Output every line of the records below as a Markdown table with two columns, Row and Line, numbering the rows and leaving out blank lines.

▶ [Data items]
□ □ □ □
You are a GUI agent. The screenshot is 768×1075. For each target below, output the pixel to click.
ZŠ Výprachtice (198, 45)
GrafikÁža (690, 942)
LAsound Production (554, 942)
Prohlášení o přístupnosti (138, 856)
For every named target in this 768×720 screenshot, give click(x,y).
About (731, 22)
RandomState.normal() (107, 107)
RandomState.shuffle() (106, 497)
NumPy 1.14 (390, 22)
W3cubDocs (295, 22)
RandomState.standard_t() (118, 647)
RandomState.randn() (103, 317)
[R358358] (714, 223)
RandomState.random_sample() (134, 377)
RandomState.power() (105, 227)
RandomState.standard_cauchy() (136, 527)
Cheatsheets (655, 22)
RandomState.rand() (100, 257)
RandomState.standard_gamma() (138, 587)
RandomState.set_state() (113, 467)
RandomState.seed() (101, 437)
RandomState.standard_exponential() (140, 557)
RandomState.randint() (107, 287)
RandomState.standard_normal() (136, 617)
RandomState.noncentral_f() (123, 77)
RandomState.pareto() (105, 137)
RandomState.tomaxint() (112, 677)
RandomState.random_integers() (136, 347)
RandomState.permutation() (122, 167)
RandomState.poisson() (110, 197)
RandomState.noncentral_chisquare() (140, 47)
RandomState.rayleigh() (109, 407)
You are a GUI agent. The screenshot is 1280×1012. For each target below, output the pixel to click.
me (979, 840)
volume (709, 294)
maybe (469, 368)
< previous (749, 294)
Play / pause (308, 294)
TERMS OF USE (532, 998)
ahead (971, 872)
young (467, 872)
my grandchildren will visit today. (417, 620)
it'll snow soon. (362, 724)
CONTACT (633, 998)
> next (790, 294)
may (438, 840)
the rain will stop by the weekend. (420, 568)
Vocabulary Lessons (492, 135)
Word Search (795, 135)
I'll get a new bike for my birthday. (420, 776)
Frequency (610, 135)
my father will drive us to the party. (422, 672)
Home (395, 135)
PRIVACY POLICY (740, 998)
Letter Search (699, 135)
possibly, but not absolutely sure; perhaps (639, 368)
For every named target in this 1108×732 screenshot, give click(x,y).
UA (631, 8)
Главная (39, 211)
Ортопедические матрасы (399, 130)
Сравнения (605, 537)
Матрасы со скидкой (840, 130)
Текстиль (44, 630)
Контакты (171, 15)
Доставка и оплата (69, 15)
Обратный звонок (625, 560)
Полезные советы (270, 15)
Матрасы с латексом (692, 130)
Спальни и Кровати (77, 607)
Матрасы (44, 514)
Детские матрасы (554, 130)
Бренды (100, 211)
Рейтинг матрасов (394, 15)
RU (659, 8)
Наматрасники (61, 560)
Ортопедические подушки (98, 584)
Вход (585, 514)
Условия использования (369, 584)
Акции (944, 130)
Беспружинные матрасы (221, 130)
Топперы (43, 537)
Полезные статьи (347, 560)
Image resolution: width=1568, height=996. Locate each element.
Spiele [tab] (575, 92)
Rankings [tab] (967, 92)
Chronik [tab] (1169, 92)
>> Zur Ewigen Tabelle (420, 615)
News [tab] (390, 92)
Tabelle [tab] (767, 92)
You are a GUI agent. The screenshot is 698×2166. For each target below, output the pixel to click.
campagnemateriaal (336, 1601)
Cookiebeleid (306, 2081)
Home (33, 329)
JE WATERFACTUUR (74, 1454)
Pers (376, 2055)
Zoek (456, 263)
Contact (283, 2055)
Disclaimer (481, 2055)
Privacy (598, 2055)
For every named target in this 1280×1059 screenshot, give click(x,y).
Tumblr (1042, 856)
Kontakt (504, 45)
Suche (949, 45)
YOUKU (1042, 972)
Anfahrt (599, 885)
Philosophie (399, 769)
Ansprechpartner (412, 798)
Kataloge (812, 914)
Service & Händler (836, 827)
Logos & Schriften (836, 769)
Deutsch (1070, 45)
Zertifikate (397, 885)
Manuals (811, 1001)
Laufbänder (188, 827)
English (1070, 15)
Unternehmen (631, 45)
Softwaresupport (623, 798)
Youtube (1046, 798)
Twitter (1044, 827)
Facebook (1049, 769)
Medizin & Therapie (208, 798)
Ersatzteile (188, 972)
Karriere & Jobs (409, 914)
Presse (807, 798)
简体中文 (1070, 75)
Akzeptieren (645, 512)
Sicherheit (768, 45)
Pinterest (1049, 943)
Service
□ □ □ □
▶ [Result of the task]
| Row | Line |
|---|---|
| 1 | You are a GUI agent. The screenshot is 768×1075. For each target below, output the pixel to click. |
| 2 | ZŠ Výprachtice (198, 45) |
| 3 | GrafikÁža (690, 942) |
| 4 | LAsound Production (554, 942) |
| 5 | Prohlášení o přístupnosti (138, 856) |
| 6 | For every named target in this 768×720 screenshot, give click(x,y). |
| 7 | About (731, 22) |
| 8 | RandomState.normal() (107, 107) |
| 9 | RandomState.shuffle() (106, 497) |
| 10 | NumPy 1.14 (390, 22) |
| 11 | W3cubDocs (295, 22) |
| 12 | RandomState.standard_t() (118, 647) |
| 13 | RandomState.randn() (103, 317) |
| 14 | [R358358] (714, 223) |
| 15 | RandomState.random_sample() (134, 377) |
| 16 | RandomState.power() (105, 227) |
| 17 | RandomState.standard_cauchy() (136, 527) |
| 18 | Cheatsheets (655, 22) |
| 19 | RandomState.rand() (100, 257) |
| 20 | RandomState.standard_gamma() (138, 587) |
| 21 | RandomState.set_state() (113, 467) |
| 22 | RandomState.seed() (101, 437) |
| 23 | RandomState.standard_exponential() (140, 557) |
| 24 | RandomState.randint() (107, 287) |
| 25 | RandomState.standard_normal() (136, 617) |
| 26 | RandomState.noncentral_f() (123, 77) |
| 27 | RandomState.pareto() (105, 137) |
| 28 | RandomState.tomaxint() (112, 677) |
| 29 | RandomState.random_integers() (136, 347) |
| 30 | RandomState.permutation() (122, 167) |
| 31 | RandomState.poisson() (110, 197) |
| 32 | RandomState.noncentral_chisquare() (140, 47) |
| 33 | RandomState.rayleigh() (109, 407) |
| 34 | You are a GUI agent. The screenshot is 1280×1012. For each target below, output the pixel to click. |
| 35 | me (979, 840) |
| 36 | volume (709, 294) |
| 37 | maybe (469, 368) |
| 38 | < previous (749, 294) |
| 39 | Play / pause (308, 294) |
| 40 | TERMS OF USE (532, 998) |
| 41 | ahead (971, 872) |
| 42 | young (467, 872) |
| 43 | my grandchildren will visit today. (417, 620) |
| 44 | it'll snow soon. (362, 724) |
| 45 | CONTACT (633, 998) |
| 46 | > next (790, 294) |
| 47 | may (438, 840) |
| 48 | the rain will stop by the weekend. (420, 568) |
| 49 | Vocabulary Lessons (492, 135) |
| 50 | Word Search (795, 135) |
| 51 | I'll get a new bike for my birthday. (420, 776) |
| 52 | Frequency (610, 135) |
| 53 | my father will drive us to the party. (422, 672) |
| 54 | Home (395, 135) |
| 55 | PRIVACY POLICY (740, 998) |
| 56 | Letter Search (699, 135) |
| 57 | possibly, but not absolutely sure; perhaps (639, 368) |
| 58 | For every named target in this 1108×732 screenshot, give click(x,y). |
| 59 | UA (631, 8) |
| 60 | Главная (39, 211) |
| 61 | Ортопедические матрасы (399, 130) |
| 62 | Сравнения (605, 537) |
| 63 | Матрасы со скидкой (840, 130) |
| 64 | Текстиль (44, 630) |
| 65 | Контакты (171, 15) |
| 66 | Доставка и оплата (69, 15) |
| 67 | Обратный звонок (625, 560) |
| 68 | Полезные советы (270, 15) |
| 69 | Матрасы с латексом (692, 130) |
| 70 | Спальни и Кровати (77, 607) |
| 71 | Матрасы (44, 514) |
| 72 | Детские матрасы (554, 130) |
| 73 | Бренды (100, 211) |
| 74 | Рейтинг матрасов (394, 15) |
| 75 | RU (659, 8) |
| 76 | Наматрасники (61, 560) |
| 77 | Ортопедические подушки (98, 584) |
| 78 | Вход (585, 514) |
| 79 | Условия использования (369, 584) |
| 80 | Акции (944, 130) |
| 81 | Беспружинные матрасы (221, 130) |
| 82 | Топперы (43, 537) |
| 83 | Полезные статьи (347, 560) |
| 84 | Image resolution: width=1568, height=996. Locate each element. |
| 85 | Spiele [tab] (575, 92) |
| 86 | Rankings [tab] (967, 92) |
| 87 | Chronik [tab] (1169, 92) |
| 88 | >> Zur Ewigen Tabelle (420, 615) |
| 89 | News [tab] (390, 92) |
| 90 | Tabelle [tab] (767, 92) |
| 91 | You are a GUI agent. The screenshot is 698×2166. For each target below, output the pixel to click. |
| 92 | campagnemateriaal (336, 1601) |
| 93 | Cookiebeleid (306, 2081) |
| 94 | Home (33, 329) |
| 95 | JE WATERFACTUUR (74, 1454) |
| 96 | Pers (376, 2055) |
| 97 | Zoek (456, 263) |
| 98 | Contact (283, 2055) |
| 99 | Disclaimer (481, 2055) |
| 100 | Privacy (598, 2055) |
| 101 | For every named target in this 1280×1059 screenshot, give click(x,y). |
| 102 | Tumblr (1042, 856) |
| 103 | Kontakt (504, 45) |
| 104 | Suche (949, 45) |
| 105 | YOUKU (1042, 972) |
| 106 | Anfahrt (599, 885) |
| 107 | Philosophie (399, 769) |
| 108 | Ansprechpartner (412, 798) |
| 109 | Kataloge (812, 914) |
| 110 | Service & Händler (836, 827) |
| 111 | Logos & Schriften (836, 769) |
| 112 | Deutsch (1070, 45) |
| 113 | Zertifikate (397, 885) |
| 114 | Manuals (811, 1001) |
| 115 | Laufbänder (188, 827) |
| 116 | English (1070, 15) |
| 117 | Unternehmen (631, 45) |
| 118 | Softwaresupport (623, 798) |
| 119 | Youtube (1046, 798) |
| 120 | Twitter (1044, 827) |
| 121 | Facebook (1049, 769) |
| 122 | Medizin & Therapie (208, 798) |
| 123 | Ersatzteile (188, 972) |
| 124 | Karriere & Jobs (409, 914) |
| 125 | Presse (807, 798) |
| 126 | 简体中文 (1070, 75) |
| 127 | Akzeptieren (645, 512) |
| 128 | Sicherheit (768, 45) |
| 129 | Pinterest (1049, 943) |
| 130 | Service |